Women’s basketball coaches discuss attendance challenges
Attendance in women’s college basketball has climbed steadily over the last decade, but most programs continue to struggle filling their arenas. That’s a problem coaches are determined to fix.
The Women’s Basketball Coaches Association held its second annual “It’s Our Game” Marketing Symposium on Friday, offering strategies to address what coaches call one of the game’s biggest dilemmas. A variety of solutions were offered, most involving fan engagement and the team’s responsibilities in providing a memorable experience for everyone who buys a ticket.“You’re the ambassador of your program, the face of your program,” said Jody Conradt, former Texas women’s coach and Hall of Famer. “There will never be a situation where that’s not your responsibility. You’re the leader of the SID, marketing, event staff. You must engage yourself.”
The five-hour symposium featured seven different speakers, including head coaches and marketing professionals who themselves have increased attendance at their schools.

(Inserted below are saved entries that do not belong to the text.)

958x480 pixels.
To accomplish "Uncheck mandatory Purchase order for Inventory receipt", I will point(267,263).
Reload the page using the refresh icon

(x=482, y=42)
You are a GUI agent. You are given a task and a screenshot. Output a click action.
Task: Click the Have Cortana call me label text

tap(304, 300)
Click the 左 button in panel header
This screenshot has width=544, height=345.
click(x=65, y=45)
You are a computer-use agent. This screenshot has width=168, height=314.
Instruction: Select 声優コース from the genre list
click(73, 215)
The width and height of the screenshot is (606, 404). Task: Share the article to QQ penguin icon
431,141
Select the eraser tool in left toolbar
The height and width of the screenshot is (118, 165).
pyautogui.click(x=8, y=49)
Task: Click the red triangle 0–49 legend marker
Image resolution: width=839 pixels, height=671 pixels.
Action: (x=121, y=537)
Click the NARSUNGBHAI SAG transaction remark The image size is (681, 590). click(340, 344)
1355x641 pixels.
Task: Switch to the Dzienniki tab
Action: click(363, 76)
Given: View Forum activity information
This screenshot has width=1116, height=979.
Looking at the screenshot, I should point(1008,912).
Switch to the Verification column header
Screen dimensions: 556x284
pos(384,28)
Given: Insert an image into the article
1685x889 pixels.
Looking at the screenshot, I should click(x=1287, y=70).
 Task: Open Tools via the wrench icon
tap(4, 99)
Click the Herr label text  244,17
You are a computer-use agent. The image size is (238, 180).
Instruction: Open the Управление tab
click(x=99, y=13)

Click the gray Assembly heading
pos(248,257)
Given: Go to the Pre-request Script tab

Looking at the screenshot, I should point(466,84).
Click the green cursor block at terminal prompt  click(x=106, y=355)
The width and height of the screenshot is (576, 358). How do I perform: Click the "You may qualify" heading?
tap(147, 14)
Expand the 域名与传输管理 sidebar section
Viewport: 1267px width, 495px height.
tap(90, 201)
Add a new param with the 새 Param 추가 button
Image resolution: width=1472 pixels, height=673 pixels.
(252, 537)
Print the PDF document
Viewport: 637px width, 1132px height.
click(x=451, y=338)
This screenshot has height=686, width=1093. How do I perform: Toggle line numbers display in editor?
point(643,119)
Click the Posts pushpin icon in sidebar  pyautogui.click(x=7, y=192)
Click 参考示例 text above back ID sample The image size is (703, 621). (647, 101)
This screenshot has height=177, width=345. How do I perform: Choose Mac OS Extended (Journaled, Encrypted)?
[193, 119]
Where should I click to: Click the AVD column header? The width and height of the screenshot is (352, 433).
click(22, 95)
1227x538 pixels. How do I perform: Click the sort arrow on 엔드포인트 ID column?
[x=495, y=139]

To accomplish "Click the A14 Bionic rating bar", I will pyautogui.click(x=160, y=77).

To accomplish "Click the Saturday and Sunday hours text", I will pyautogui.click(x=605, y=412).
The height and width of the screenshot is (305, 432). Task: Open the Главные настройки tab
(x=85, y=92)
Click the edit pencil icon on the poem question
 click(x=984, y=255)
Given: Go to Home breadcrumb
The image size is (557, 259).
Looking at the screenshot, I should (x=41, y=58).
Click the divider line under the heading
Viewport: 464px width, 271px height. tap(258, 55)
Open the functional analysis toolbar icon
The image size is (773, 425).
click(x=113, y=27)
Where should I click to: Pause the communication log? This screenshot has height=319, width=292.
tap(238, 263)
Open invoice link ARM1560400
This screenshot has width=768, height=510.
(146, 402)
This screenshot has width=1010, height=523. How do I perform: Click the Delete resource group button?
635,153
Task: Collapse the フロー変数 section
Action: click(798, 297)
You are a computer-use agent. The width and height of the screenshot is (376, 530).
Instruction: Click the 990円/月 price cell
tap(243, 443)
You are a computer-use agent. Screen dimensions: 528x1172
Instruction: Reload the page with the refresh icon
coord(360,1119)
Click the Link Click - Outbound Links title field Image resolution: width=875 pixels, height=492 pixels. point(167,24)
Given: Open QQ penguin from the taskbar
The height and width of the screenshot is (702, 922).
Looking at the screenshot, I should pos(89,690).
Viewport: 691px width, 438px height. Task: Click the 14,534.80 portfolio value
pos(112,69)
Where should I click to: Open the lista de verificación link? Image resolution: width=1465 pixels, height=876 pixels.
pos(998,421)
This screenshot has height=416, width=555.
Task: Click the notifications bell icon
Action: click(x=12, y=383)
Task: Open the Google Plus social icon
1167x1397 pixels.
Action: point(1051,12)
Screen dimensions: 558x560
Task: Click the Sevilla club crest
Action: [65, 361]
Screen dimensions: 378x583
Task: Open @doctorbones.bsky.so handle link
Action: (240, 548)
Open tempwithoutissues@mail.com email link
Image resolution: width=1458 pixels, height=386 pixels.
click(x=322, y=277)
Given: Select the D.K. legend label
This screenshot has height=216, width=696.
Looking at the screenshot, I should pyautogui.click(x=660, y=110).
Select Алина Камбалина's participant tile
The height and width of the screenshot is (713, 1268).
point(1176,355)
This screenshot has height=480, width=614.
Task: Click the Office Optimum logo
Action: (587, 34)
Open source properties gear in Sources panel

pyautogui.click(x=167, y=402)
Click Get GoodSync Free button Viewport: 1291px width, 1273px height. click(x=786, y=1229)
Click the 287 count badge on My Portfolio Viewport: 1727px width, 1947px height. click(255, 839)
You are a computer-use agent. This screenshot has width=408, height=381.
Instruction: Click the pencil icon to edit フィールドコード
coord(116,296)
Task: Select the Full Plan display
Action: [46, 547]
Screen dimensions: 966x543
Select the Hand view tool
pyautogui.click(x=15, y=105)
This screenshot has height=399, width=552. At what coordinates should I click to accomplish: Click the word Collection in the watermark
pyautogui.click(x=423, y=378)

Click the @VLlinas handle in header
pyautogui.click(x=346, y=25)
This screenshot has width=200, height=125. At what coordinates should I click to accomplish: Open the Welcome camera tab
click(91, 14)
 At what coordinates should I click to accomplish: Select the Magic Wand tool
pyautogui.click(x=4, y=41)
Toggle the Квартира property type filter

Here are a few of the ideas:
• Fan interaction: Gary Blair, head coach at Texas A&M, talked about the value in having players and coaches engage with fans. That means hanging around after games to sign autographs, shake hands with fans and personally thank them for coming by. “Quit hiding, get out and meet the public,” Blair said. “Stop running back to your locker room.”
• Community engagement: Stephanie Menio, associate athletic director at Army, talked about making everyone feel important, from the volunteers that staff your games to the residents at the local nursing home. Getting out into the community and meeting people can help put fans in the seats. “You can’t rely on wins and losses to fill the stands,” Menio said. “You have to build a foundation.”
• Humanize the team: At Texas A&M, the Aggies put a lot of effort into marketing their players. That means putting their faces on posters and telling their stories to make fans feel a more personal connection to them. Help the fans recognize and relate to the players.
College basketball and WNBA analyst Debbie Antonelli said increasing interest in the game all comes down to scoring more points. She even recommended that athletic directors provide an offensive incentive for coaches. Instead of rewarding them for increased attendance or academics, provide bonuses for benchmarks in shooting percentage.
“If your players spend twice as much time in the strength room as they do shooting, then shame on you,” she said. “Scoring is what’s important.”
She also suggested that women’s basketball should embrace the gambling culture, allowing Las Vegas to host the Sweet 16.
“That gives us an opportunity to shift the way we market the game,” she said.